## Collected data

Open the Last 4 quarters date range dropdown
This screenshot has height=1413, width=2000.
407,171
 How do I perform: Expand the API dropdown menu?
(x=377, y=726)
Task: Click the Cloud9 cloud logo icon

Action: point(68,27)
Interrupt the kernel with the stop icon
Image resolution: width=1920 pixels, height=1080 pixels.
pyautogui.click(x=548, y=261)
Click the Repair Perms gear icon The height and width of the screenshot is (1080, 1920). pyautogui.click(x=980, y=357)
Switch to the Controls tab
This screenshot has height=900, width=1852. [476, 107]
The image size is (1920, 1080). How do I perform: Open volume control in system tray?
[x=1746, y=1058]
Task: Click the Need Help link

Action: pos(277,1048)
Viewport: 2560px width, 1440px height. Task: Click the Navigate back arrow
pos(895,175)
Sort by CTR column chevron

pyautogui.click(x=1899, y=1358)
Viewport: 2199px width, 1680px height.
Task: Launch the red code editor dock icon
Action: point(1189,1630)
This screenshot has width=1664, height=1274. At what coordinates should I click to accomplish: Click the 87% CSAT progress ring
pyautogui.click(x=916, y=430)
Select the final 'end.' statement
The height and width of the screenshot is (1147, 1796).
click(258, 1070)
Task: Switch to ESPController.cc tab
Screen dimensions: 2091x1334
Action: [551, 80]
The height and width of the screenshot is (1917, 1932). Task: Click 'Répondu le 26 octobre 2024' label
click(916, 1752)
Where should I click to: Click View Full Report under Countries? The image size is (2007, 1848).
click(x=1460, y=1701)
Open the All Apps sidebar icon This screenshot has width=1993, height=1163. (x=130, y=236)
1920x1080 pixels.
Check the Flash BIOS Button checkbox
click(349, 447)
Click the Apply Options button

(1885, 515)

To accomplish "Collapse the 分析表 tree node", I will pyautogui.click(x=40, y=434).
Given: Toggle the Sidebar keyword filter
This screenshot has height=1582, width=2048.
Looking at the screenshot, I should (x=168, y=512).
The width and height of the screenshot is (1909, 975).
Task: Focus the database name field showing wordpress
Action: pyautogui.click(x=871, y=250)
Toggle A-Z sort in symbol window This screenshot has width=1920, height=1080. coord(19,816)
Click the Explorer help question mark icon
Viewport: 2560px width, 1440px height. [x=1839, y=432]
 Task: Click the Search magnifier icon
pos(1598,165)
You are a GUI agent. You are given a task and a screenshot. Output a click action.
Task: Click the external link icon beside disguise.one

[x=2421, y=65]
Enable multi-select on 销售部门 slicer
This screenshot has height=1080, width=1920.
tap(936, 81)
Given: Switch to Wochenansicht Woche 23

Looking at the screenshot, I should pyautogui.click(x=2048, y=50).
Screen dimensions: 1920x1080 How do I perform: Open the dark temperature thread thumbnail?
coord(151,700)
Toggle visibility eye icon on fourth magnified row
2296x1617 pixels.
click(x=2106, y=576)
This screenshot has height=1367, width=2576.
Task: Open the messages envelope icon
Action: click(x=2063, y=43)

## Directions
Please transcribe the records above in full, keeping every word.

## Solution
Open the Last 4 quarters date range dropdown
This screenshot has height=1413, width=2000.
407,171
 How do I perform: Expand the API dropdown menu?
(x=377, y=726)
Task: Click the Cloud9 cloud logo icon

Action: point(68,27)
Interrupt the kernel with the stop icon
Image resolution: width=1920 pixels, height=1080 pixels.
pyautogui.click(x=548, y=261)
Click the Repair Perms gear icon The height and width of the screenshot is (1080, 1920). pyautogui.click(x=980, y=357)
Switch to the Controls tab
This screenshot has height=900, width=1852. [476, 107]
The image size is (1920, 1080). How do I perform: Open volume control in system tray?
[x=1746, y=1058]
Task: Click the Need Help link

Action: pos(277,1048)
Viewport: 2560px width, 1440px height. Task: Click the Navigate back arrow
pos(895,175)
Sort by CTR column chevron

pyautogui.click(x=1899, y=1358)
Viewport: 2199px width, 1680px height.
Task: Launch the red code editor dock icon
Action: point(1189,1630)
This screenshot has width=1664, height=1274. At what coordinates should I click to accomplish: Click the 87% CSAT progress ring
pyautogui.click(x=916, y=430)
Select the final 'end.' statement
The height and width of the screenshot is (1147, 1796).
click(258, 1070)
Task: Switch to ESPController.cc tab
Screen dimensions: 2091x1334
Action: [551, 80]
The height and width of the screenshot is (1917, 1932). Task: Click 'Répondu le 26 octobre 2024' label
click(916, 1752)
Where should I click to: Click View Full Report under Countries? The image size is (2007, 1848).
click(x=1460, y=1701)
Open the All Apps sidebar icon This screenshot has width=1993, height=1163. (x=130, y=236)
1920x1080 pixels.
Check the Flash BIOS Button checkbox
click(349, 447)
Click the Apply Options button

(1885, 515)

To accomplish "Collapse the 分析表 tree node", I will pyautogui.click(x=40, y=434).
Given: Toggle the Sidebar keyword filter
This screenshot has height=1582, width=2048.
Looking at the screenshot, I should (x=168, y=512).
The width and height of the screenshot is (1909, 975).
Task: Focus the database name field showing wordpress
Action: pyautogui.click(x=871, y=250)
Toggle A-Z sort in symbol window This screenshot has width=1920, height=1080. coord(19,816)
Click the Explorer help question mark icon
Viewport: 2560px width, 1440px height. [x=1839, y=432]
 Task: Click the Search magnifier icon
pos(1598,165)
You are a GUI agent. You are given a task and a screenshot. Output a click action.
Task: Click the external link icon beside disguise.one

[x=2421, y=65]
Enable multi-select on 销售部门 slicer
This screenshot has height=1080, width=1920.
tap(936, 81)
Given: Switch to Wochenansicht Woche 23

Looking at the screenshot, I should pyautogui.click(x=2048, y=50).
Screen dimensions: 1920x1080 How do I perform: Open the dark temperature thread thumbnail?
coord(151,700)
Toggle visibility eye icon on fourth magnified row
2296x1617 pixels.
click(x=2106, y=576)
This screenshot has height=1367, width=2576.
Task: Open the messages envelope icon
Action: click(x=2063, y=43)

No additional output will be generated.